J’ai été membre d’une organisation, c’est correct. Mais je n’ai pas mené cette révolte. Voici venir Nelson. Nelson dit: lorsque les évidences fiables se font rares, des décisions radicales doivent en reprendre la fonction. Mais j’ai été victime d’un coup monté.
Je vais vous parler de Nelson Douxremède –ce bon vieux Nelson, nos parents ont péri ensemble dans le même accident– il doit être riche comme Crésus à l’heure qu’il est. Quoique. Peut-être qu’il a été exécuté. Aucune idée. Nelson Douxremède deviendra à mon avis l’un de ces individus messianiques de l’histoire occidentale. Socrate, Jésus, Obama et Cie, qui au bout d’un certain temps sont virés de la liste comme Napoléon, Hitler, Obama et Cie. Nelson Douxremède nous a trahis. Par nous, j’entends: l’humanité. Sa place est ici, dans cette cellule.

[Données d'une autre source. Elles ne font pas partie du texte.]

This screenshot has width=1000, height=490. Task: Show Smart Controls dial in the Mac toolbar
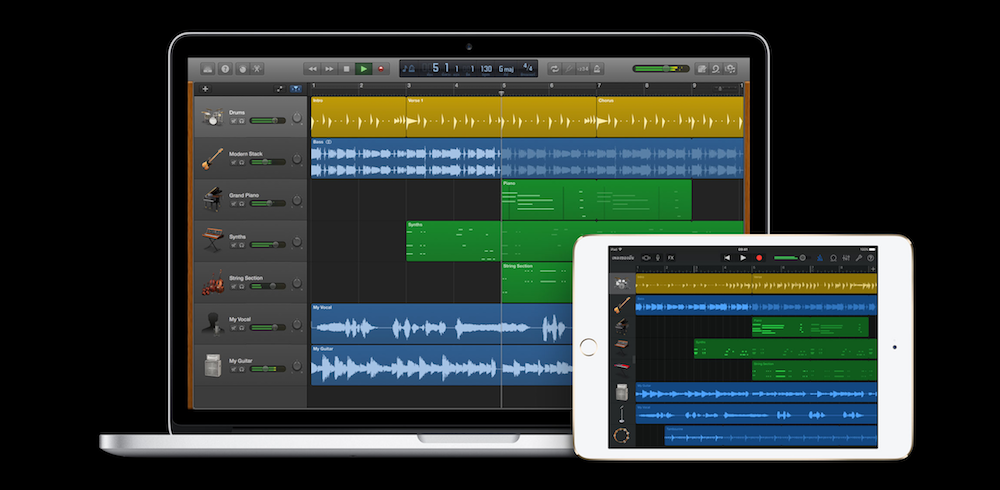point(241,69)
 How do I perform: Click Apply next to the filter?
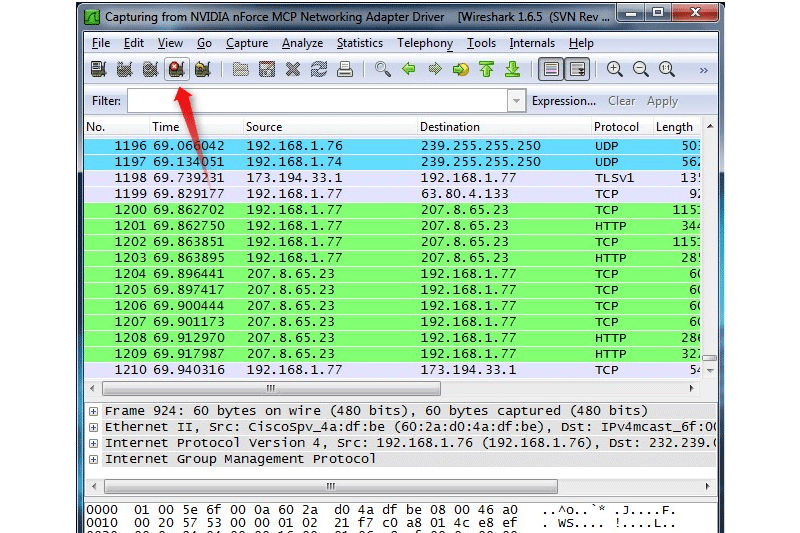[662, 101]
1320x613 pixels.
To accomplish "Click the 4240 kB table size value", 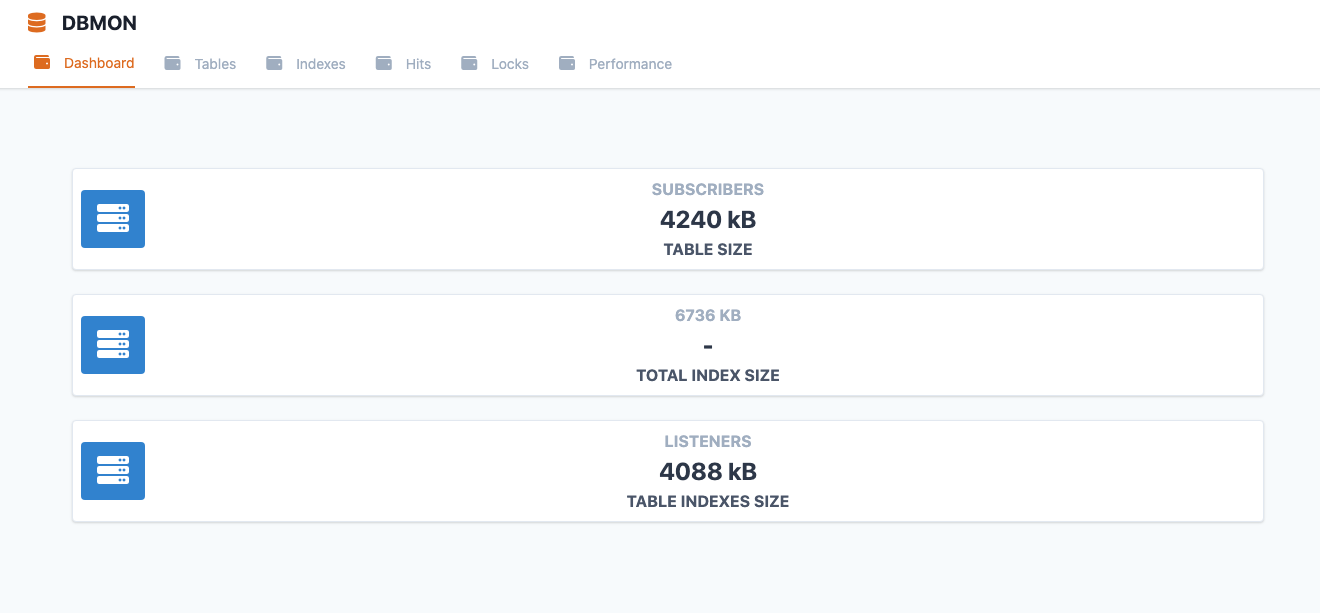I will point(707,219).
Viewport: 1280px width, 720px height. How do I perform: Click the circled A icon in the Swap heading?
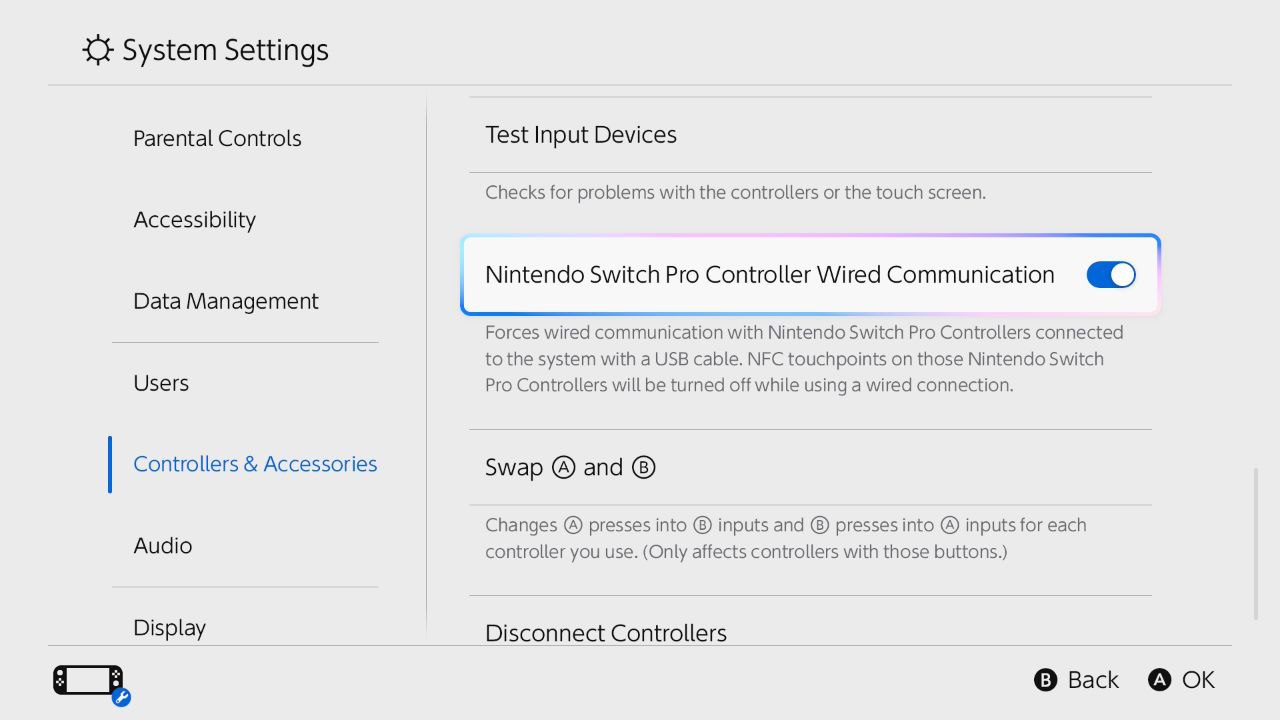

Pourquoi ai-je donc tendu mes poignets? Ce qui m’a fait comprendre que j’étais un miséreux n’était pas le fait de n’avoir nulle part où aller, mais cette pensée persistante qu’une table et une chaise auraient été commodes, là, par terre à Anvers-Central. Vous devez savoir qu’il s’est passé beaucoup de choses bizarres, qu’il y a donc beaucoup de choses bizarres à raconter, et donc beaucoup de choses bizarres à remettre en forme dans ce texte. Quel est le coupable de toute cette affaire, je le découvrirai peut-être en cours de route. En tout cas, ce n’était pas moi.
Je tâche de m’exprimer en transmettant le moins de rancœur possible.
Dans le sillage de Thomas Mann, je m’efforce de dispenser mes informations de la façon la plus nobélisable possible et de vous les rendre, dans le même esprit, aussi amusantes à lire que possible.
Outre l’intrigue basique, le calcul arithmétique, le compte rendu aride, la perspective à vol d’oiseau, cela me chagrine beaucoup que vous puissiez éventuellement percevoir cette histoire comme un récit d’aventures, une bande dessinée, un roman de science-fiction, que sais-je encore, alors qu’elle m’est tombée dessus comme une pure et dure réalité dont j’espérais me libérer –ce qui ne fut pas le cas–, la beauté déterminera in fine votre verdict et mon sort.